Shrimp Creole Jambalaya (this is a half recipe, serves six to eight easily)
Bon appetite! Laissez les bon temps rouler!
ingredients
- 1-397g package of Uncle Ben’s Select Flavoured Rice, Tomato and Basil (orange bag with red label),or
- 1 1/2 cups of white rice (12 oz). Don’t use Minute Rice! Cooks too quickly, gets soggy.
- 1-12 to 15oz can of diced tomatoes, spiced; Aylmer’s has a good spicy pepper diced tomatoes, at any supermarket
- 350g of Classico spicy red pepper tomato sauce, (1/2 a 700g jar), or other suitable spicy pasta sauce
- red Tabasco sauce, or other authentic Louisiana hot sauce, to taste; I put in 12 shakes
- Bernie’s Bayou Beast, or some suitable cajun spice, such as Tony Chachere’s; I dust the top of the mixture twice.

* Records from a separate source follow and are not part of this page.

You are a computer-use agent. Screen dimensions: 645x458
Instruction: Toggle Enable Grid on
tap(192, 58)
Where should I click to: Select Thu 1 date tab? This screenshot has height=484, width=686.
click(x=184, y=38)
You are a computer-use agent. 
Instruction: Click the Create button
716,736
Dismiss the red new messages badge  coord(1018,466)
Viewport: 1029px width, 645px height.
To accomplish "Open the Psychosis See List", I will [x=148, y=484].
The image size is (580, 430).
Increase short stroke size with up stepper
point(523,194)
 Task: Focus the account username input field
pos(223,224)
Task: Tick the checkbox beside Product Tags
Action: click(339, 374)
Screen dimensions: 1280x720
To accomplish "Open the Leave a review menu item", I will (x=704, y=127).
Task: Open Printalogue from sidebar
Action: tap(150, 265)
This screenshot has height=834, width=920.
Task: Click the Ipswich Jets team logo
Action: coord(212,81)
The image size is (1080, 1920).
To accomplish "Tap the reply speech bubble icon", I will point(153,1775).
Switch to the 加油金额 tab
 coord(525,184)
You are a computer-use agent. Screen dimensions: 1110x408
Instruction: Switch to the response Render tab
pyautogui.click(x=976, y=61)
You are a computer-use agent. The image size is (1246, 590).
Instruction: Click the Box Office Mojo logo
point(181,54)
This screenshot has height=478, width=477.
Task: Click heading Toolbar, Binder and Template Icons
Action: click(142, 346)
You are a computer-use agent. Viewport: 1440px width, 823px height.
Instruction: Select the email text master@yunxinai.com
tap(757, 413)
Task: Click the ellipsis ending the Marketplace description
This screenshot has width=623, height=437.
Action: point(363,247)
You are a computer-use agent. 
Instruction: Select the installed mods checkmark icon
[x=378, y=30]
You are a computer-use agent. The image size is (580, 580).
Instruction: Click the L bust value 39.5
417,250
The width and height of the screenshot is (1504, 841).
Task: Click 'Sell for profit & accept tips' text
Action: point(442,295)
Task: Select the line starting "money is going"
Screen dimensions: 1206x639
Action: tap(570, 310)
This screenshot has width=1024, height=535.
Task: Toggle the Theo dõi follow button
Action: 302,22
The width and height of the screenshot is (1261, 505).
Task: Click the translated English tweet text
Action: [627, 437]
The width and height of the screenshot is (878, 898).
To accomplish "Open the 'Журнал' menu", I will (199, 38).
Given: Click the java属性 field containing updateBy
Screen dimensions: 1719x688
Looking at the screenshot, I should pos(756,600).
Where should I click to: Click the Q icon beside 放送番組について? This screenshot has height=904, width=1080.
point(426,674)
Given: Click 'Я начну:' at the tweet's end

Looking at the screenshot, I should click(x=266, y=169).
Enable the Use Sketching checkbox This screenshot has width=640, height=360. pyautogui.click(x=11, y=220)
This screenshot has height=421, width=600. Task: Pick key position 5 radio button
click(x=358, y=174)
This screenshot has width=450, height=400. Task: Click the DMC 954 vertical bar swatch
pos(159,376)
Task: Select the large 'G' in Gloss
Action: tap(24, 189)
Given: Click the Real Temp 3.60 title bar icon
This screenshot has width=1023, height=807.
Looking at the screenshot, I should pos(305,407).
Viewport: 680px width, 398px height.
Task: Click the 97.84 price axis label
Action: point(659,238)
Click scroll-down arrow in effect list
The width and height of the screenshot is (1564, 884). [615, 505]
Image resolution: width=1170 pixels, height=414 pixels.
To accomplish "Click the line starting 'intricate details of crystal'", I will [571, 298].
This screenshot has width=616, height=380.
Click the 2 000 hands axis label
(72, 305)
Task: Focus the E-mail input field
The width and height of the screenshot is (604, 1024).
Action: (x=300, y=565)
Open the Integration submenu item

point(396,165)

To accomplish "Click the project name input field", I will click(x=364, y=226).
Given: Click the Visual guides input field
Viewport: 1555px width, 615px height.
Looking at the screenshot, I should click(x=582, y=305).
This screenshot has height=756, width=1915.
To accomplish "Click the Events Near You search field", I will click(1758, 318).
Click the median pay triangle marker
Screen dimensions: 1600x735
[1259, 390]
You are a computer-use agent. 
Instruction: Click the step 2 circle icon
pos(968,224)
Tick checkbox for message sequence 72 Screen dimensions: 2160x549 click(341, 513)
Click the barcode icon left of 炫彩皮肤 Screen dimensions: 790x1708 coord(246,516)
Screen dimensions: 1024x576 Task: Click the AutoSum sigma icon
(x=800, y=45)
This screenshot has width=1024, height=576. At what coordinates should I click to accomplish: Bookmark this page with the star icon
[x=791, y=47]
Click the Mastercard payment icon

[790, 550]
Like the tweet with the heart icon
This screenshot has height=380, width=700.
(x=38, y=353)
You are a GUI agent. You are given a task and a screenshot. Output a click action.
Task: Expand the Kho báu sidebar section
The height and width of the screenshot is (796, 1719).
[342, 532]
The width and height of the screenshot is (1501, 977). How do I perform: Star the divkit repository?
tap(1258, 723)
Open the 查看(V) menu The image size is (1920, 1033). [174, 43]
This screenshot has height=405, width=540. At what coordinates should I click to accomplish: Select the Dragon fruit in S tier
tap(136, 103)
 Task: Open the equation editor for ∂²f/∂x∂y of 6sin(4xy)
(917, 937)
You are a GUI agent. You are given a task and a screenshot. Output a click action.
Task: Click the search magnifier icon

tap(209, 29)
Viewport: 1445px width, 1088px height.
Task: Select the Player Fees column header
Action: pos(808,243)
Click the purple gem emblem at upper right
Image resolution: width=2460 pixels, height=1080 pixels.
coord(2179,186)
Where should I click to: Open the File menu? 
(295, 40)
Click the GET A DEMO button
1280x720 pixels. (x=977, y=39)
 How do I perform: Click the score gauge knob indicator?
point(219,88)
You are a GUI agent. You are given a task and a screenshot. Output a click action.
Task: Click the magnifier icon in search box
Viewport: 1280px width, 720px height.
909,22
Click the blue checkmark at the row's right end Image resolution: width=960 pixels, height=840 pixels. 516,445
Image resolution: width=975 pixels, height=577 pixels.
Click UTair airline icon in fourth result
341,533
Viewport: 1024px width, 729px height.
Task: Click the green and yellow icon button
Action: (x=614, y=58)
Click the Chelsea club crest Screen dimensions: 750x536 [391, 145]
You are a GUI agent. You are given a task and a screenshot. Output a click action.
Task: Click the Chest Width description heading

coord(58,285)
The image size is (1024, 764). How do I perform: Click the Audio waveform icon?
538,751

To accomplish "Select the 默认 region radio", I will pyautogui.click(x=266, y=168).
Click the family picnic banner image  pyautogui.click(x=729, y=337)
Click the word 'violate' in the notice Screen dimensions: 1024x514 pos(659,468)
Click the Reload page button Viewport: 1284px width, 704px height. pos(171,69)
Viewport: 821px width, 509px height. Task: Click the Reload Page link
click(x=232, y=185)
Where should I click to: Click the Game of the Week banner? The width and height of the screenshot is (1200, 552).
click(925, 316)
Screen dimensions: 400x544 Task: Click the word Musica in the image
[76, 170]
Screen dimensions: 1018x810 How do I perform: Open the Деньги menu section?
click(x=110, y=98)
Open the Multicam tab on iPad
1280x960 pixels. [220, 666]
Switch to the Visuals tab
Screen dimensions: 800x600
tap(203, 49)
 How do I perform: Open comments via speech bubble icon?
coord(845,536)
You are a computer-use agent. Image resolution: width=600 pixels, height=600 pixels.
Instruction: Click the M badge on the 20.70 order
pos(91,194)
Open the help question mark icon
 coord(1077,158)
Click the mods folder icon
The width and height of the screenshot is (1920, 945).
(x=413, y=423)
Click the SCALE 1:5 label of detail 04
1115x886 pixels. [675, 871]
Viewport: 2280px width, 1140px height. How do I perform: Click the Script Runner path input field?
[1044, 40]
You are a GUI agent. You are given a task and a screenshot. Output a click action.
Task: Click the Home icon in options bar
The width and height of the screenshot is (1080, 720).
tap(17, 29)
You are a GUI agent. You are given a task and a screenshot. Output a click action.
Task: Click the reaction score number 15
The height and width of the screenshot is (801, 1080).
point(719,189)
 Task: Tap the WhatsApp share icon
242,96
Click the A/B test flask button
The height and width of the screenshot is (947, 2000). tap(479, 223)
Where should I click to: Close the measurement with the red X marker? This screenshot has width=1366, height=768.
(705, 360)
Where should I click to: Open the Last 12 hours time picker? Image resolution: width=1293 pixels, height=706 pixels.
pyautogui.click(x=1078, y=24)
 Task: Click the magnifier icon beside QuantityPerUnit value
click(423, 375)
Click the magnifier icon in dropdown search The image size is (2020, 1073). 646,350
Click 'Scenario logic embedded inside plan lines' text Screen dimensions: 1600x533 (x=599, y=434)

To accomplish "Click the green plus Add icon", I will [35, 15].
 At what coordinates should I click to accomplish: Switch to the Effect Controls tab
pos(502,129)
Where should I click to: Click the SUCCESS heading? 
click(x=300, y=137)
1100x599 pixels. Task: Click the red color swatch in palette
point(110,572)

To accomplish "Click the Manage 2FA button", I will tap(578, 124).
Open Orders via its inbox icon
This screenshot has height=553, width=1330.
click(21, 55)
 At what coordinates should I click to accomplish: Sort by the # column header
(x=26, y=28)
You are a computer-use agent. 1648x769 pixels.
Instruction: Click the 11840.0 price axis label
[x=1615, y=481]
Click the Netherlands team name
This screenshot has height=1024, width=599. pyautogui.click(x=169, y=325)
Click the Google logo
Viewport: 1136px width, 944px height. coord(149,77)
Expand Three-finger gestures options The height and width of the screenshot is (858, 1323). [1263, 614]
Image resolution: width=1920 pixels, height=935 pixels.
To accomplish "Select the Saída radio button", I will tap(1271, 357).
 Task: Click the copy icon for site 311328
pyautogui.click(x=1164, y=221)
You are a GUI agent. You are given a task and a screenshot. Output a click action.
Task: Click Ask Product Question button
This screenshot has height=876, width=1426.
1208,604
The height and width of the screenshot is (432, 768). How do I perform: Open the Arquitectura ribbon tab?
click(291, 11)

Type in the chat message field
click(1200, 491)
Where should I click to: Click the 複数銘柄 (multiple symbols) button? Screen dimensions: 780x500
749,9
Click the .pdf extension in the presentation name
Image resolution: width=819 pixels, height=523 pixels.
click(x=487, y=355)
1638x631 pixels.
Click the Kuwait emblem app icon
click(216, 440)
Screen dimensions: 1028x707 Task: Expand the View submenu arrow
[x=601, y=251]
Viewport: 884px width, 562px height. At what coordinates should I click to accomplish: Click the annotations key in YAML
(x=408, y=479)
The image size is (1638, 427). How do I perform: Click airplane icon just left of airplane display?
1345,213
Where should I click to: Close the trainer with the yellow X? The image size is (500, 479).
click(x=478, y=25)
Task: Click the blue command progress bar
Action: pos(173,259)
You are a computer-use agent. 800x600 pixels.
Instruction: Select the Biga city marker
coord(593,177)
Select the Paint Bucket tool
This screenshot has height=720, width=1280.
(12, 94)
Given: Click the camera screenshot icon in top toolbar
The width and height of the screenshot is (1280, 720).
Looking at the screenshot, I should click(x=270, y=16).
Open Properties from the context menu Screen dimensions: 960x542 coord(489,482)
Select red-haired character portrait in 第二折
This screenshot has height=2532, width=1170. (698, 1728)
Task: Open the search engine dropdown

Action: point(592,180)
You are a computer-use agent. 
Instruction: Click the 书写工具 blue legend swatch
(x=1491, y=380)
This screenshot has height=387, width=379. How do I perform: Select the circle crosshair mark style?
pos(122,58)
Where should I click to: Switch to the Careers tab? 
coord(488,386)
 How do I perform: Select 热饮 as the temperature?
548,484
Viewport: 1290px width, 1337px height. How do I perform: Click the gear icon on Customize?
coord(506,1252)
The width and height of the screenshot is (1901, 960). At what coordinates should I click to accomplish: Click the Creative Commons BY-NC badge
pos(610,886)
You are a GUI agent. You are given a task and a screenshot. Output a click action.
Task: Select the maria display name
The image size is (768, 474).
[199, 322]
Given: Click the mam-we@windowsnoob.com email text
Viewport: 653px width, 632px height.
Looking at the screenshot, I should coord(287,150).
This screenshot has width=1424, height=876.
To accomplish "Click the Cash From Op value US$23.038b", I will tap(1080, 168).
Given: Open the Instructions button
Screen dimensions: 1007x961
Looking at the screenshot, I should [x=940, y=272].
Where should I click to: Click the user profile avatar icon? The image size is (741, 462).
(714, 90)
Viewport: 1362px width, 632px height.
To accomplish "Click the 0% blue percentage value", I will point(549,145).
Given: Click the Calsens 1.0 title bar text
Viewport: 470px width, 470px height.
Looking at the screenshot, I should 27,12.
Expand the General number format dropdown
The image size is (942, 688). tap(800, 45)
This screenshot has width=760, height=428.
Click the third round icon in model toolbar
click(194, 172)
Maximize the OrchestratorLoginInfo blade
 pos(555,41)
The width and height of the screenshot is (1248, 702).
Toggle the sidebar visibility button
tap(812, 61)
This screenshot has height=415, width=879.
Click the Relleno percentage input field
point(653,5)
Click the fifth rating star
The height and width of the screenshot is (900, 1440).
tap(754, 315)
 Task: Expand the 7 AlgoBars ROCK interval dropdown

- 2 bell peppers, cubed; can mix up different colors for aesthetics
- 6-8 medium to large mushrooms
- 3-4 scallions (green onions)
- 2 stalks celery
- 350-450g (13 to 16oz) shrimp (90-130 count per lb), cooked, peeled, tail off, defrosted
- (you can use cubed baked chicken, and/or andouille sausage, instead)
- 1-tbsp margarine
- salt
directions
- 1
In a large pot (non-stick), combine rice, 3 cups water, margarine, and a little salt. Cook on high, stirring, bringing to boil. Lower temp to half, put in five or so squirts of Tabasco sauce, and dust once over the entire top with spices. Put in can of diced tomatoes (with water from can), and tomato sauce; stir until blended. Dust once again with spices. Mix in shrimp, mushrooms, and onions. Cook five minutes on medium, stirring regularly to keep it from sticking on the bottom. If it returns to boil (it should), lower temp to simmer, and cover. Add celery and bell peppers for desired crispness of these vegetables; the earlier you put them in, the less crisp; later means more crisp. Stir regularly, and simmer until most of the visible water is gone; leave some as it will still absorb after removing from stove. Remove from heat and serve. Spice to taste; might want to leave it less spicy as cooking, and people can add their preferred levels as they serve themselves. Need to have some in the cooking though, or it’s too bland.
- 2
For larger gatherings, make twice as much (doubling all proportions); be sure to stir regularly, so it doesn’t burn on the bottom. Use a good quality heavy-bottomed pot, and cook long on low heat, rather than quickly. If it appears to be drying too quickly, add water a half cup at a time. Some rices take longer to cook, such as Australian long rice, adjust when you add ingredients according to the end time, and allow more time for the rice to cook than suggested on the package (the extra ingredients will slow the rice cooking time).